:: Passage shown ::
<<<<

Research Paper Undergraduate 1,055 words

Human resource frameworks in education

Last reviewed: March 9, 2008 ~6 min read

Education (human Resource Frame)

Cuban, Larry. (2004). The Blackboard and the Bottom Line: Why Schools Can't Be Businesses. Cambridge, Massachusetts and London: Harvard University Press.

American democracy is founded upon the principle that an educated citizen is required to make the institutions of government truly functional. It is also assumed that commerce functions better with an educated workforce. To guarantee that all individuals, regardless of their background, have access to schooling, America has long had a strong commitment to making equal and fair access to public education possible for all its citizens. However, as with so many aspects of American public life, perhaps because educating the workforce to make America 'competitive' is used as a justification for expenditures on education, business has had a disproportionate influence upon school policy, ever since the 19th century.

In his book the Blackboard and the Bottom Line: Why Schools Can't Be Businesses Larry Cuban examines the long, but in his view, often futile and even destructive relationship between public schools and modern enterprises. Cuban begins with a study of the current relationship between schools and business, which is highly influenced by organizational theory, as well as provides a broad historical overview of business involvement in public education throughout American history. He ends with recommendations that stress the need for a return to an ethical rather than an economic paradigm when examining the needs of school systems.

Today, CEOs are called in to 'improve' schools by increasing scores of student performance on standardized exams, graduation rates, and college placements. These management theorists and gurus apply Total Quality Management buzzwords like 'Zero Defects' and 'Continuous Improvement' to school performance even though the idea of an entire student body with 'Zero Defects' is absurd. Cuban opens the preface his book the Blackboard and the Bottom Line: Why Schools Can't Be Businesses with a telling anecdote that illustrates the core principle embodied in the title of the book. Imagine a premium ice cream company that produces blueberry ice cream receives a shipment of rotten blueberries. While a company can discard or return an inferior ingredient product, public schools do not have that luxury. Students must be educated, the troubled and disadvantaged as well as the gifted. This is the inherent problem with 'benchmarking' and measuring school performance based upon statistical gradients, or awarding teachers merit pay.

Standardized testing like 'No Child Left Behind' assumes that the success of schools can be measured in numerical, preferably dollar terms and that by withholding funds to poorly performing schools, and denying educators and students their 'bonuses,' like an underperforming employee the school employees will strive to do better to get more money. But what if a teacher is teaching students who are malnourished, for example? Setting a benchmark for reading performance may not be the first needed step for her students; instead she may need to ensure they are fed in body before they are fed in mind. Standardized testing assumes that teachers are not trying to help students, but quite often they are, although when compared with the performance of students from other schools, their efforts may not be evident on paper.

>>>>

[Records taken from a dataset]
<<<<

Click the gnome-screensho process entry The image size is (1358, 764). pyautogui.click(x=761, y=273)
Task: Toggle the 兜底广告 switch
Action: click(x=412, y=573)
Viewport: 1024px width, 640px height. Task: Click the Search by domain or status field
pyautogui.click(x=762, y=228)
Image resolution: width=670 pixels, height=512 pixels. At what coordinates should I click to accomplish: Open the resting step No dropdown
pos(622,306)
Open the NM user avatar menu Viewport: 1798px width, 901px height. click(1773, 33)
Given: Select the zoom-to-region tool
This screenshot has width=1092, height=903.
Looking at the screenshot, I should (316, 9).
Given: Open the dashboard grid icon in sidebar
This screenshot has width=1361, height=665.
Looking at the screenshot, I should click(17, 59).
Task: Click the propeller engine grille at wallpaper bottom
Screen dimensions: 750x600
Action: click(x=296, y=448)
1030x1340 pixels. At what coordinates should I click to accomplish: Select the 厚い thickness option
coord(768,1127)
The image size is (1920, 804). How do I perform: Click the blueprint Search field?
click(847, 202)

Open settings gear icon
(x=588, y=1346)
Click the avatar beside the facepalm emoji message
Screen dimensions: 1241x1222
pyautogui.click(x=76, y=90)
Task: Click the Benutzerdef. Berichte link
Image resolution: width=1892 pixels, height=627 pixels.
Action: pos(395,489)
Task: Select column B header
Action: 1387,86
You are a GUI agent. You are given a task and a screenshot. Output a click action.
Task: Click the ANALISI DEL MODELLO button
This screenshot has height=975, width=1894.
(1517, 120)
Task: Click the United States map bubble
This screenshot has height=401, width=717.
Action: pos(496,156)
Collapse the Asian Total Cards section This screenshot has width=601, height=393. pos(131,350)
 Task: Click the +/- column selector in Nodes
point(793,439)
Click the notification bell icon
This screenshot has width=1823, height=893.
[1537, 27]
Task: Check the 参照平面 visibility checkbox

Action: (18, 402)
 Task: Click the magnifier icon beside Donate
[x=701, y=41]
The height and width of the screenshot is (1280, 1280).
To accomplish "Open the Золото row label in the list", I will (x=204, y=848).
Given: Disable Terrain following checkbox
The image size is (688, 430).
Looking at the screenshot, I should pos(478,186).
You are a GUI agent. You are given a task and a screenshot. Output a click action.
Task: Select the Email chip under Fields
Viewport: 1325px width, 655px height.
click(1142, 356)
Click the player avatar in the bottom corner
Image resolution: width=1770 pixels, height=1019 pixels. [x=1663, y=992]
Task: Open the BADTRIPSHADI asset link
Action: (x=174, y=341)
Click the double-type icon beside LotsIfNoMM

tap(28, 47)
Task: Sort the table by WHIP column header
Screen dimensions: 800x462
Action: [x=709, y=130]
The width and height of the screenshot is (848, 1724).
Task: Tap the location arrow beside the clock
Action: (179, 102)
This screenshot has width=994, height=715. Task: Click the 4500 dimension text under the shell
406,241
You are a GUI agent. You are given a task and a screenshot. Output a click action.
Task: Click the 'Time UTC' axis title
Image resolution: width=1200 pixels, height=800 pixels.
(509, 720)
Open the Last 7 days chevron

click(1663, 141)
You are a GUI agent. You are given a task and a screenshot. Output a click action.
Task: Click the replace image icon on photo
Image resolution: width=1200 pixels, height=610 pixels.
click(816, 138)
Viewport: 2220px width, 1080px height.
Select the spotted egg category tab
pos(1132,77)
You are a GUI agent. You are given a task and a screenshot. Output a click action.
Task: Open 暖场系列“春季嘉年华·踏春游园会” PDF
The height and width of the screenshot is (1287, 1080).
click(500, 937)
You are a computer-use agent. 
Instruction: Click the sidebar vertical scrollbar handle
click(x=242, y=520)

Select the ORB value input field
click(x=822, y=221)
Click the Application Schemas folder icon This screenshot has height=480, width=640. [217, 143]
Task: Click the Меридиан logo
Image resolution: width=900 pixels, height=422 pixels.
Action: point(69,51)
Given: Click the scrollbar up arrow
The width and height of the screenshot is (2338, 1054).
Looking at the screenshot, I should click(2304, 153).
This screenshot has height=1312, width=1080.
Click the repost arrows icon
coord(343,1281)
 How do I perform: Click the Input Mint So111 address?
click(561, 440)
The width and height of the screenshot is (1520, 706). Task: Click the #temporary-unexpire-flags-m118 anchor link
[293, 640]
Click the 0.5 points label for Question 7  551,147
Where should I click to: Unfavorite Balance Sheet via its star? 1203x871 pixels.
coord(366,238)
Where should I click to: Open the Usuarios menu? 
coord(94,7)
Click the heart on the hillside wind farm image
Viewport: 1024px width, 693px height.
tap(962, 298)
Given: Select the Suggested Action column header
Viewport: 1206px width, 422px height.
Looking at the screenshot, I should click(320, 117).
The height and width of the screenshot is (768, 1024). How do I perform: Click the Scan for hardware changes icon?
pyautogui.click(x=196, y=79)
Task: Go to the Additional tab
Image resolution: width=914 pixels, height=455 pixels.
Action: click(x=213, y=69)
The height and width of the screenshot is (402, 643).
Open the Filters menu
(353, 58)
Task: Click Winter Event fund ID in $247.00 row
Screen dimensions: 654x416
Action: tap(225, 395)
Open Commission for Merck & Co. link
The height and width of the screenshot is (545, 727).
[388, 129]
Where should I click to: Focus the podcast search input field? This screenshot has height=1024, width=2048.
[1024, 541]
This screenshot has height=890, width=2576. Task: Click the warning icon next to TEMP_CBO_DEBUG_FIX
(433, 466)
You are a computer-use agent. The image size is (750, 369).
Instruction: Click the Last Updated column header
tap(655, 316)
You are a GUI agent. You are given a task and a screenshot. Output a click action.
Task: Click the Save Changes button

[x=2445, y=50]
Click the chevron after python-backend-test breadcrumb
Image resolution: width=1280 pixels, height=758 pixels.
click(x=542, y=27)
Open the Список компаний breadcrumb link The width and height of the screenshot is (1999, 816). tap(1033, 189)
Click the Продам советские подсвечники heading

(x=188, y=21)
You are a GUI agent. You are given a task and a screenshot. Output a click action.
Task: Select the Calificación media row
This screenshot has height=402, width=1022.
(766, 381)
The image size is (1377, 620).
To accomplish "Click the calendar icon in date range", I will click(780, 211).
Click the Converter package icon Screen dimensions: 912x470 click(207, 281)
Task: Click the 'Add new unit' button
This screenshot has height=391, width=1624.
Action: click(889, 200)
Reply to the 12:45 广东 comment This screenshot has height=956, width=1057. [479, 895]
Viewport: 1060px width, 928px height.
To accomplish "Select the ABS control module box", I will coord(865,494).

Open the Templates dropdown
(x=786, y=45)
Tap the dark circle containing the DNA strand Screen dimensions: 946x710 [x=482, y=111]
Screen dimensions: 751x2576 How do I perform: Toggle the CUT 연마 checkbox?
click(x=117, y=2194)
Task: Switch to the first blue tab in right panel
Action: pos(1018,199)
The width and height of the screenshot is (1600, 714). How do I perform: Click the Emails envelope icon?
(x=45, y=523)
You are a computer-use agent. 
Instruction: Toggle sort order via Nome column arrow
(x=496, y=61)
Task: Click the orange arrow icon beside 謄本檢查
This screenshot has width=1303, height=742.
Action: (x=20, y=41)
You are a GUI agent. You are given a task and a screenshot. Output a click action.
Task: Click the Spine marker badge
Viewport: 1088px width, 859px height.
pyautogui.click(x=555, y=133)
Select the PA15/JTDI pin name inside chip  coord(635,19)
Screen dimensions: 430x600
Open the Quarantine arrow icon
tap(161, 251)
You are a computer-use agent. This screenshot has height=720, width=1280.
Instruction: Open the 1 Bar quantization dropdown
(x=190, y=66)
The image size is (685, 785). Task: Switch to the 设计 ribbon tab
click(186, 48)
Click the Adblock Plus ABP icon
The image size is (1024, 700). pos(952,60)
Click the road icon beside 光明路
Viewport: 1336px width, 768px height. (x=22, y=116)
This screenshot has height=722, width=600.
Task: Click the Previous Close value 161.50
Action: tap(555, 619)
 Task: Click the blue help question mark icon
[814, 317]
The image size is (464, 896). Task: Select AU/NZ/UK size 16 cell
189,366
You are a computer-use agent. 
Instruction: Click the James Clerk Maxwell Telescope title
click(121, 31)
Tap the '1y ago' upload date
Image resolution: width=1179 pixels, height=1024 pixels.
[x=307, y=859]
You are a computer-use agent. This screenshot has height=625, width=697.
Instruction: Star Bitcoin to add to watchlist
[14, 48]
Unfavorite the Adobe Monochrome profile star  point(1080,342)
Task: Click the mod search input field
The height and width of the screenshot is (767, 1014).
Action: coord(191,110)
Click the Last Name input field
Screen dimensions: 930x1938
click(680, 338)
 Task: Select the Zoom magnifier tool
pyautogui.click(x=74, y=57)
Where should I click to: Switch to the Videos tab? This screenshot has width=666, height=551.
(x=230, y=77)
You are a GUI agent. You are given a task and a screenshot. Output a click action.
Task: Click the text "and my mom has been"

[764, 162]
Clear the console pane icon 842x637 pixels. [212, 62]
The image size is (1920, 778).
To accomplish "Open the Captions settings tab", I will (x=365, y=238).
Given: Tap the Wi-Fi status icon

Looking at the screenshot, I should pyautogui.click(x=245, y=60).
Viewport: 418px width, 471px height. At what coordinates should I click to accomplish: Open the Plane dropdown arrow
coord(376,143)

>>>>

:: Requirement ::
Print the part of the education research paper at the top of the page from "American democracy is" up to and including "the 19th century.".

:: Answer section ::
American democracy is founded upon the principle that an educated citizen is required to make the institutions of government truly functional. It is also assumed that commerce functions better with an educated workforce. To guarantee that all individuals, regardless of their background, have access to schooling, America has long had a strong commitment to making equal and fair access to public education possible for all its citizens. However, as with so many aspects of American public life, perhaps because educating the workforce to make America 'competitive' is used as a justification for expenditures on education, business has had a disproportionate influence upon school policy, ever since the 19th century.